The Biography of a City

by Colin Jones

Pub Date: April 25th, 2005
ISBN: 0-670-03393-6
Publisher: Viking

The history of Paris from “earliest times” until tomorrow.

Jones (History/Warwick Univ.; The Great Nation, 2003, etc.) opens with Julius Caesar and winds through antiquity toward the Middle Ages, giving us town-gown conflict in a Left Bank tavern at the opening of the 13th century to underscore the venerable roots of Parisian students’ obstreperousness. Passing through the Reformation, which shook 16th-century Paris, the narrative finally arrives at more familiar history: divine-right monarchs, Enlightenment, Revolution. Familiar, yes, but Jones provides all sorts of interesting tidbits. Louis XV felt ill-at-ease in the great city; he believed Parisians called him Louis the Well-Hated. During the Enlightenment, Parisians spent about three million livres a year on coffee—even more than they spent on cheese. A sobering look at the 20th century leads to the city’s present-day problems: industrial development, architectural conservation and the relationship between urban center and its suburbs, to name a few. But Paris, the author maintains, is unlikely to be defeated. Jones organizes his history chronologically, but gray-shaded “Feature Boxes” break the chronology to “operate like close-ups, fast-forward anticipations or rewind-retrospections.” For example, the first restaurants appeared on the Parisian scene in the late-18th century.
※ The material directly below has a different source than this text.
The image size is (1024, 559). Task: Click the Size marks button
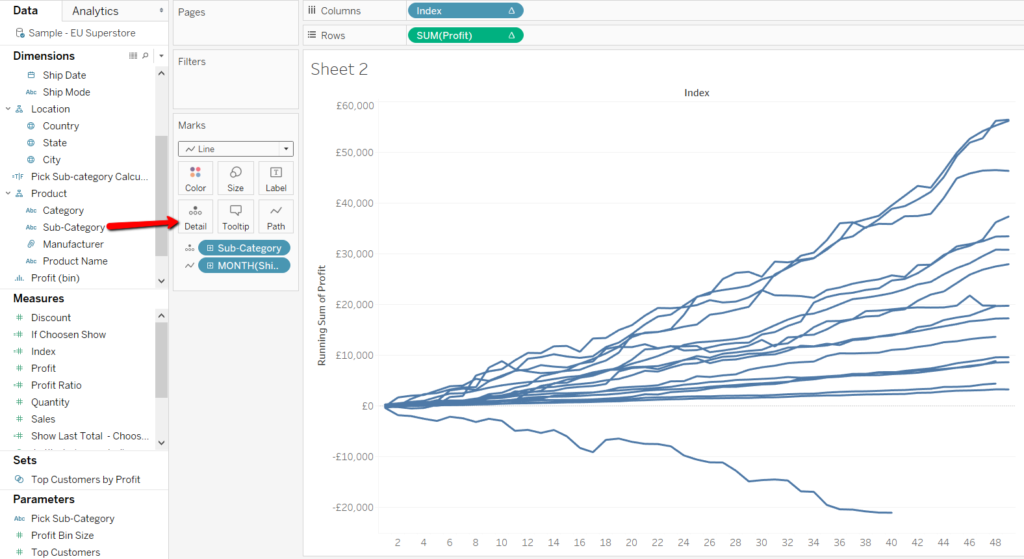coord(235,178)
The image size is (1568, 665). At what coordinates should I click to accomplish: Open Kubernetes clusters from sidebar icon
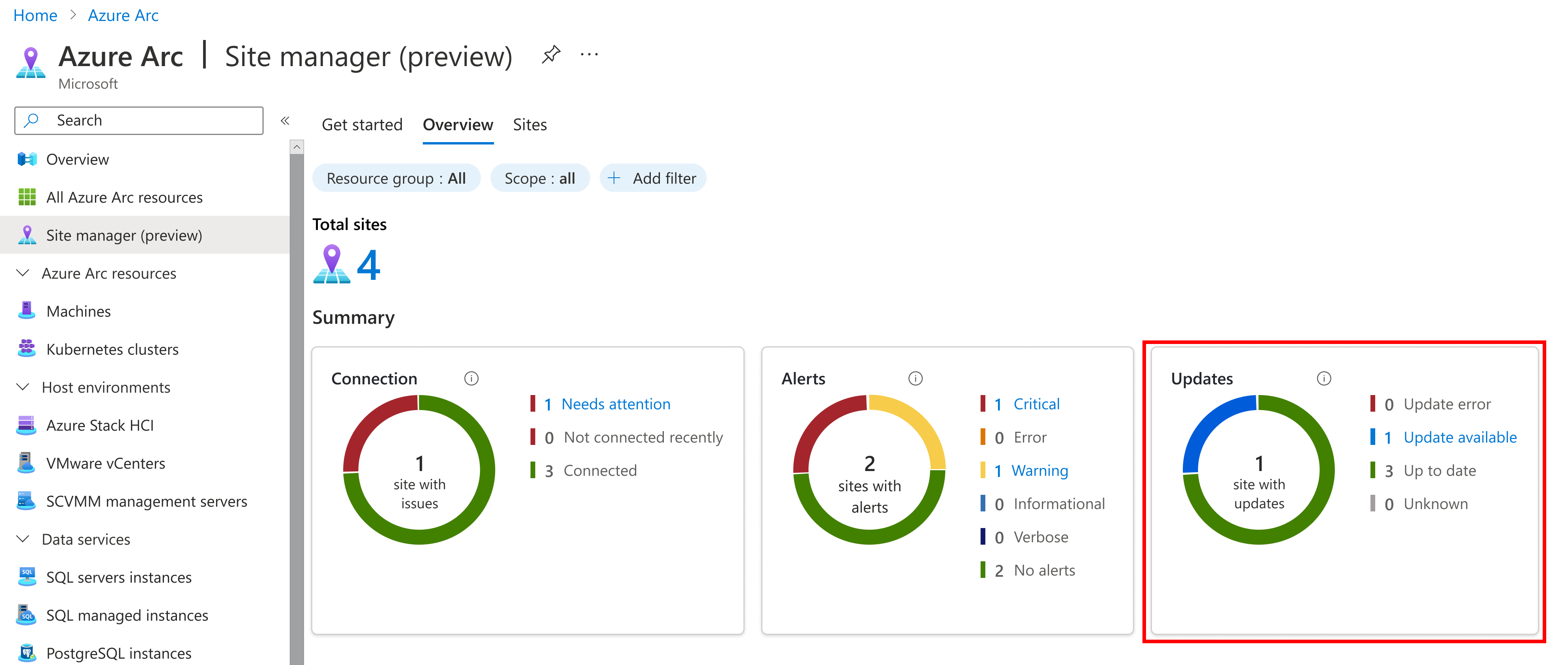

Since they continue to shape Parisian culture, the chapter on the 1780s includes a Feature Box summarizing the history of dining out from then until now. It’s an understandable attempt to circumvent some of the problems with writing such sweeping history, but the boxes seem too gimmicky and are mostly a distraction rather than an embellishment. Meanwhile, the prose is altogether too self-consciously whimsical: apologizing for any of the book’s flaws, Jones demurs that he hopes nonetheless it “will contain enough of interest to manage a Michelin Guide recommendation: vaut le détour.” Finally, it seems odd that so long an overview has so little to say about Parisian women; at the very least, their key role in the French Revolution deserves mention.

Imperfect but, still, entertaining and informative.